In SR3 there were stark differences between mages and shamans, and lumping the two together often got me a lot of cranky players. However, in SR4A, with the unified mechanics, for all intents and purposes mages and shamans are identical. The only thing differentiating the two are the traditions each follows. Your mage can be one of your most powerful assets. He can also be the greatest liability. Apart from the Brick, that is. Mages can see and do things mundanes can't. But that also means they show up like other mundanes don't. So unless you've got a nice initiate on your hands who can make himself look as mundane as bellybutton lint, you'd better keep a close eye on the mage. The primary mission of a mage is magical security. Both the team's and the opposition's. Good guy wise, the mage needs to recognize magical threats to other team members. Obviously not too much can be done when all that's needed for a material link is a single strand of hair, but common sense still applies. Don't leave used bandages behind, clothing items, or other gear. If at all possible, burn trash and used gear. The mage should be able to recognize incoming ritual sending as well as watchers and spirits keeping tabs on fellow runners. Mages should also be up on their paranormal knowledge, so they can warn other team members on just what exactly came stomping around the corner. Surveillance wise, mages need to be able to recognize astral barriers and wards, anchored and quickened spells, as well as other mages, shamans, and adepts in combat. Similarly, mages should understand what fiber-optic networks and FAB/FAB-UV zones look like, so when your hacker prints out a hardcopy of the blueprints for the site you're about to hit you know what to look for. Mages should have a full stable of spirits at all times. Preferably a mix of high and low power ones, with a majority high. The one thing all mages need to strive for, though is initiation. Whether you do it on your own or with a group is up to you, but to compete successfully you need to be an initiate. I won't go into the whole foci/fetish or quickened/anchored argument but I will say this: if you're playing a mage know the rules. Know what happens when you anchor versus quicken, why each is different, and which is better in a given situation. Understand your vulnerabilities and how to minimize them. Let the brick hog the spotlight and the bullets, just hang back in the shadows and go do that voodoo that you do.

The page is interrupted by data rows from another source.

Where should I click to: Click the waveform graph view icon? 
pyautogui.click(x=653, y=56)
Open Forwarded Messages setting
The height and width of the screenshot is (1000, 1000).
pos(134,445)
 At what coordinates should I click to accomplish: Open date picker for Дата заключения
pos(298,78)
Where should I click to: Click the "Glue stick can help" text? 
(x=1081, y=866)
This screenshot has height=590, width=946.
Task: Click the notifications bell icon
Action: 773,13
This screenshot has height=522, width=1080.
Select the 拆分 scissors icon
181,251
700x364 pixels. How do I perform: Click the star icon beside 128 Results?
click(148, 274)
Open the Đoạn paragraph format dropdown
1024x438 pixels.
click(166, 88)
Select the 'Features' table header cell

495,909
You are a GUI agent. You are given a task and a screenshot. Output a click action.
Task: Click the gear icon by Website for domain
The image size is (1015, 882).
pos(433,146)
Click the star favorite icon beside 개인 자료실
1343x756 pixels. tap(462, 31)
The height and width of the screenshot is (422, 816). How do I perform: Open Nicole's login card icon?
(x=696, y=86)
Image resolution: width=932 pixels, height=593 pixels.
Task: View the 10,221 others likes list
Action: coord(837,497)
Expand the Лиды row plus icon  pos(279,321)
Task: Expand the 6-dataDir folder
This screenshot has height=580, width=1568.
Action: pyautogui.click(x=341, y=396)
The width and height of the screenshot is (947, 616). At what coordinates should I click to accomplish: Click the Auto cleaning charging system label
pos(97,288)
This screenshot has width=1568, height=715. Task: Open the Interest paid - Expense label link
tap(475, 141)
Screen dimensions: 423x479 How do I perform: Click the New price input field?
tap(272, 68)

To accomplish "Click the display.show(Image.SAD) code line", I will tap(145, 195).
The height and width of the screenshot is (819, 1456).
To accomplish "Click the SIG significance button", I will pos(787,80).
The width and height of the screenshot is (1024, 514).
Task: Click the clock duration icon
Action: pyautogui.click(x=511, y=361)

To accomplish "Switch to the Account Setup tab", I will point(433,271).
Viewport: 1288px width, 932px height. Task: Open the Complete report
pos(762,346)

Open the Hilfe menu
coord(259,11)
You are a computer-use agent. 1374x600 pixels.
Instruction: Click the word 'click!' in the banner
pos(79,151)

Inevitably there are going to be those out there who's characters don't fit into a single category nicely, kind of like mine. In general, though, I've found that a player who chooses to create or modify an archetype with a broad range of talents either knows what she's doing or learns quickly that she doesn't and shifts back to a more traditional archetype. Do I think that all players should be limited to the roles I've describe above? Hell no. Variety is, after all, the spice of life. The reason I outlined the general responsibilities above is this: while not every character needs to fall into one of those archetypes, a successful Shadowrun team needs to have someone who can at least cover the job.